Updated firmware per Dells Request cleared logs resent new tsr report. waiting for response.

@Andrew before i change from PerformancePerWatt to PerformanceOptimized do you have any hesitations with that change?

Thank you for logs provided. My sincere apologies for delay in replying to you. I had a consultation with L2 dept. We observed that there were DIMM errors for DIMMs B5/B6 (esp. DIMM B6 initialization errors). At same time, system profile is set to PerformancePerWatt(OS) that may cause CPU to throttle at high load conditions. Please perform below steps.

  1. Boot into F2 ->System BIOS ->System Profile Settings ->System Profile ->Set it to PerformanceOptimized. Save changes and exit. This would prevent CPU from throttling and preventing thermal trips.
  1. Power drain server and then clear NVRAM.

Power drain:
Shut down system. Disconnect all external devices. Unplug power cables. Ensure there is no power supply to server. Press and hold down power button for 30 secs and release it. Wait for 2 mins for iDRAC to initialize. This is essential for complete reinitialization of CPU Sockets.
Clear NVRAM :
https://www.youtube.com/watch?v=QgAenCZu-o0

  1. If issue persists, please provide fresh TSR logs. This would help us send additional parts (2 DIMMs+R. Ctrl Panel assy) as needed with FE in addition to motherboard that is already available onsite.

@Andrew before i change from PerformancePerWatt to PerformanceOptimized do you have any hesitations with that change?
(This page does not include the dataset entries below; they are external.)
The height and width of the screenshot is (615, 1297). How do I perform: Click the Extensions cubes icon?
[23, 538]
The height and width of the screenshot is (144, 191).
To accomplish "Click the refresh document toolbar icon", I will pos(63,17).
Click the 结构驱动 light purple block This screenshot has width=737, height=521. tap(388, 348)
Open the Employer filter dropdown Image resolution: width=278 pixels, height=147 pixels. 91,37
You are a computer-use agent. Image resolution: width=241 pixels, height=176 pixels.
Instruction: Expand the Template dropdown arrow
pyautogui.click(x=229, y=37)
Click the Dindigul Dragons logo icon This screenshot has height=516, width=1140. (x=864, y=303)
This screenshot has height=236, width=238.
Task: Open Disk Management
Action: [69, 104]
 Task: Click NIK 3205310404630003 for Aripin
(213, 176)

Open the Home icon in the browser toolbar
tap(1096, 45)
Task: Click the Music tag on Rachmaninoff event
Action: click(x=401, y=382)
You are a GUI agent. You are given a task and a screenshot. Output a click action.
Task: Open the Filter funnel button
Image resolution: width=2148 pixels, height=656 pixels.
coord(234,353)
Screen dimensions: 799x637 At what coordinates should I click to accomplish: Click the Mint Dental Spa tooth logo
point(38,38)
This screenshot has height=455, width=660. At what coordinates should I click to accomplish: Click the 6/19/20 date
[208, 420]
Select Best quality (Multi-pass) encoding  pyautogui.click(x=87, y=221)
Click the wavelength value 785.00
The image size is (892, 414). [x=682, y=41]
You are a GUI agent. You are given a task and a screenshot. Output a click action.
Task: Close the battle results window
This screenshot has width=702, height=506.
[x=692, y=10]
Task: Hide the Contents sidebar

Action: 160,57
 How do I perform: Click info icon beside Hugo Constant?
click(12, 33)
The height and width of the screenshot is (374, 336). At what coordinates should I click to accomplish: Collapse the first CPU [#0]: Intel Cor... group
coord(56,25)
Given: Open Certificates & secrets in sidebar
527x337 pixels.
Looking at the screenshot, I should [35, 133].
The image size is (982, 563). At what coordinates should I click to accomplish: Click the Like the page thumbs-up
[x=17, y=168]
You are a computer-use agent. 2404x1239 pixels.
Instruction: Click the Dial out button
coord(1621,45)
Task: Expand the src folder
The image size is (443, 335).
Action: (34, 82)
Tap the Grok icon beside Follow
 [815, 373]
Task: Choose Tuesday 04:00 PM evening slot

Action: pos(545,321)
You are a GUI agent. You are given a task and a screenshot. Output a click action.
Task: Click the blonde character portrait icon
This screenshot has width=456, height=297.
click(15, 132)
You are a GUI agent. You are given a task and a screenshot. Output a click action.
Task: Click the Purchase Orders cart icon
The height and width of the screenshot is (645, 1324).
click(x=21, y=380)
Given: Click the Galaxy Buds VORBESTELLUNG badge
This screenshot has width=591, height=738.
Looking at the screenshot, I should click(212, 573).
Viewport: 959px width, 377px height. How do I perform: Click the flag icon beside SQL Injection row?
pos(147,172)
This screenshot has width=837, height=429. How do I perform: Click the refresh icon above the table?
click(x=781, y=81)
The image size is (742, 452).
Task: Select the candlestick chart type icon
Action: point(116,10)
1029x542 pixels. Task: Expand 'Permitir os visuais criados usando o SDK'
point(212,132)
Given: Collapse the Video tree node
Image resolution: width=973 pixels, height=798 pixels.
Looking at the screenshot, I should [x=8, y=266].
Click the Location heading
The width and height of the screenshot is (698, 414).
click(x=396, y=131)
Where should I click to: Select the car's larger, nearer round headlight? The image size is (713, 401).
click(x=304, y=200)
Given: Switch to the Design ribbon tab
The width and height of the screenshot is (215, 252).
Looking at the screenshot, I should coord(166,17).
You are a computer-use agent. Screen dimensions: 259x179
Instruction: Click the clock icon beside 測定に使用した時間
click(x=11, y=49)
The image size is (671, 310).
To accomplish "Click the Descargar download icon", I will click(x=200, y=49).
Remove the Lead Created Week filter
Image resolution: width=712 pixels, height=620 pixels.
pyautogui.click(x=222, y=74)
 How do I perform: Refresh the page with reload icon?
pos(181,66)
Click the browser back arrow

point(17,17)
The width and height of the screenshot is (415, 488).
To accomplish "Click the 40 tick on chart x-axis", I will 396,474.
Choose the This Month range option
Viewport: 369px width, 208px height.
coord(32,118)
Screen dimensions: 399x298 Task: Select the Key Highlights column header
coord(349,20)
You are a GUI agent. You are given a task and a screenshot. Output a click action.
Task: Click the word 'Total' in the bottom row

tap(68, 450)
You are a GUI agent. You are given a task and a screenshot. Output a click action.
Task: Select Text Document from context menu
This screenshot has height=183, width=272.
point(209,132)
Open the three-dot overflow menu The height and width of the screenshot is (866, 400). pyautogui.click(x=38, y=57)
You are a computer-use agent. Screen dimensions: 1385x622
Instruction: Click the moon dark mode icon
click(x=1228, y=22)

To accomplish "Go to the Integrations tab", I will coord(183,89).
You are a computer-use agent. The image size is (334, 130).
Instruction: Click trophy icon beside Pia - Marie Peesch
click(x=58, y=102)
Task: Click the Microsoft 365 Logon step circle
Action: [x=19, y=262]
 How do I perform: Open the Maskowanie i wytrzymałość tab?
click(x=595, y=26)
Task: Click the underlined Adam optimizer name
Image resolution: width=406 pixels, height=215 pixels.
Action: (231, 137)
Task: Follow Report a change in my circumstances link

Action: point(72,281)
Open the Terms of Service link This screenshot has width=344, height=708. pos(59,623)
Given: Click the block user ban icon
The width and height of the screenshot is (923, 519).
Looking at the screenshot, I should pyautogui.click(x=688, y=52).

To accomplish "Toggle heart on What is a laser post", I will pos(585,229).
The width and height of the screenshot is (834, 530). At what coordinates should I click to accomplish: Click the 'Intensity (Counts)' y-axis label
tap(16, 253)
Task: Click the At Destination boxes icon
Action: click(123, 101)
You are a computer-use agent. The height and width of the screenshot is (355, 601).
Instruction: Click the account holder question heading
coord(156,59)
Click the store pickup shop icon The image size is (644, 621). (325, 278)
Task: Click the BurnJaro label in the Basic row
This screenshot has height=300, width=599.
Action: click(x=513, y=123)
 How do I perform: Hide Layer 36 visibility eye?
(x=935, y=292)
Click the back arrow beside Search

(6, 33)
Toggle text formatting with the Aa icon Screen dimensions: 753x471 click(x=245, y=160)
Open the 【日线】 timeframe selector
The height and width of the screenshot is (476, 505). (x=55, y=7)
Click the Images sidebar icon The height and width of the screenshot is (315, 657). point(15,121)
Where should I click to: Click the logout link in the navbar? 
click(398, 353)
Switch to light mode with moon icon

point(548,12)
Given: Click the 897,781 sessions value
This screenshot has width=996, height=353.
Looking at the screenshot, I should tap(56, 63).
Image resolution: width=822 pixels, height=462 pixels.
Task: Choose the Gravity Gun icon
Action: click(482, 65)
@Jclark-ctr, as far as I can tell, PerformanceOptimized is a better choice for a hypervisor, which this is. So changing that setting sounds right to me. It does entail changing more than one thing at a time, which may confuse your testing but I guess that's up to the Dell folks.

updated system settings server is back up now

thanks! Let's let this sit w/out workload for a week or so and see if stays up, then we can try giving it some work to do.

@Andrew following up to see if this has been put back into service?

It's back in service but only as of today.

closing ticket 7 days no faults